Of all the classic SF themes - post-apocalypse, androids, space travel, time travel, etc - it is aliens that Tenn excels in. In 'The Sickness', an arrogant intellectual on an international expedition to Mars is unnerved when all his companions are transformed by a virus into disembodied super-intelligences, like the Martians themselves. In 'Firewater' the aliens who have colonized Earth are so different from us that the only humans who manage to communicate with them go mad - though enriched by their contact with technological knowledge that is a valuable resource for any normal humans who are willing to trade with them. And in 'Venus and the Seven Sexes', he gives us an elaborately worked-out Venusian creature that has adapted to its hilariously hostile environment by evolving into seven distinct forms, creating a life-cycle so complicated it just manages to avoid extinction:
There is only one thing that all the ravening life-forms of Venus would rather eat than each other, and that one thing is a Plookh.
There's a joyous extravagance in his exploration of the idea of alienness and the juxtaposition of incompatible values it implies: they may be bug-eyed monsters to us, but we, to use a term from one of his stories, are flat-eyed monsters to them. This relativism puts him in a great satirical tradition which, as the title Immodest Proposals suggests, he was well aware of. It's also, of course, a natural theme for a New York Jew, aware not only of a heritage of obscure and wonderful knowledge, but also of the daunting fact that many of the other groups around you would rather devour you than each other.

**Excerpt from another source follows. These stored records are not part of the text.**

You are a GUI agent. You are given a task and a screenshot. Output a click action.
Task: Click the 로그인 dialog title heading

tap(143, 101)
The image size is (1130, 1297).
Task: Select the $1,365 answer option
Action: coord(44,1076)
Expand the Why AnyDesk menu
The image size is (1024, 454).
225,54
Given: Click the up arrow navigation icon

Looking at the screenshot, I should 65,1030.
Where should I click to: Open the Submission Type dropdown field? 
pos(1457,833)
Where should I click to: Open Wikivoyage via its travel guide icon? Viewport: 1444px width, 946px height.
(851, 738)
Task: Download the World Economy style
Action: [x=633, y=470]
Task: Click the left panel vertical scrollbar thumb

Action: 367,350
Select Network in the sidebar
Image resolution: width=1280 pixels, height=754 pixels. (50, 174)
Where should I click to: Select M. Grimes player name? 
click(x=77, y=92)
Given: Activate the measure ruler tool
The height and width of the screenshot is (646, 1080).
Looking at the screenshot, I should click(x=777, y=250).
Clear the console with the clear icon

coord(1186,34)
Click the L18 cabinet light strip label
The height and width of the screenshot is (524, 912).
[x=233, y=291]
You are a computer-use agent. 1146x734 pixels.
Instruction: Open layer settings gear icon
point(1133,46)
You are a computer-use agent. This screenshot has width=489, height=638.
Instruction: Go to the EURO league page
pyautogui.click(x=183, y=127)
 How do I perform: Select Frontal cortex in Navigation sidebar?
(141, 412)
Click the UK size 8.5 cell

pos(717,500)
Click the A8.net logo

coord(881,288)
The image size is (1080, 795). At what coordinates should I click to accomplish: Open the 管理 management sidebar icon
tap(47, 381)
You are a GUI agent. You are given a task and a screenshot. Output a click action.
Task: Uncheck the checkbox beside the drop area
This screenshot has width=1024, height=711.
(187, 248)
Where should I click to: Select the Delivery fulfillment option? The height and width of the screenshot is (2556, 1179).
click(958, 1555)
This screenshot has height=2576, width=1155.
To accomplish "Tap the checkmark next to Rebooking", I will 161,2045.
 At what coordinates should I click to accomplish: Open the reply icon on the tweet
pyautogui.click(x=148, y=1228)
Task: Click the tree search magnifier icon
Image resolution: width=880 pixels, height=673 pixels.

If you don't fancy buying the complete works, his only novel, Of Men and Monsters, is available in the superb SF Masterworks Series. (It is also included in Here Comes Civilization, and illustrated on the cover to that book, shown above):
Mankind consisted of 128 people.

The sheer population pressure of so vast a horde had long ago filled over a dozen burrows. Bands of the Male Society patrolled the outermost corridors with their full strength, twenty-three young adult males in the prime of courage and alertness. They were stationed there to take the first shock of any danger to Mankind, they and their band captains and the youthful initiates who served them.

Eric the Only was an initiate in this powerful force.
Giant aliens have invaded Earth and taken over all our resources. Nothing like a war can be said to have taken place: the aliens are too huge and advanced even to recognize us as intelligent. Human beings are reduced to living, mouselike, in burrows in the walls of alien houses. (Some editions of the novel carry the alternative title The Men in the Walls.) This is Tenn at his most Swiftian, ruthless in the accuracy of his satire. Like the mating cycle of the Venusian Plookh, the anthropology of his parasitic Mankind is worked out with a rigour that probably owes something to the influence of his scientist brother, Morton. It's a very funny, but sometimes dark, book, and makes a great introduction to Tenn's work.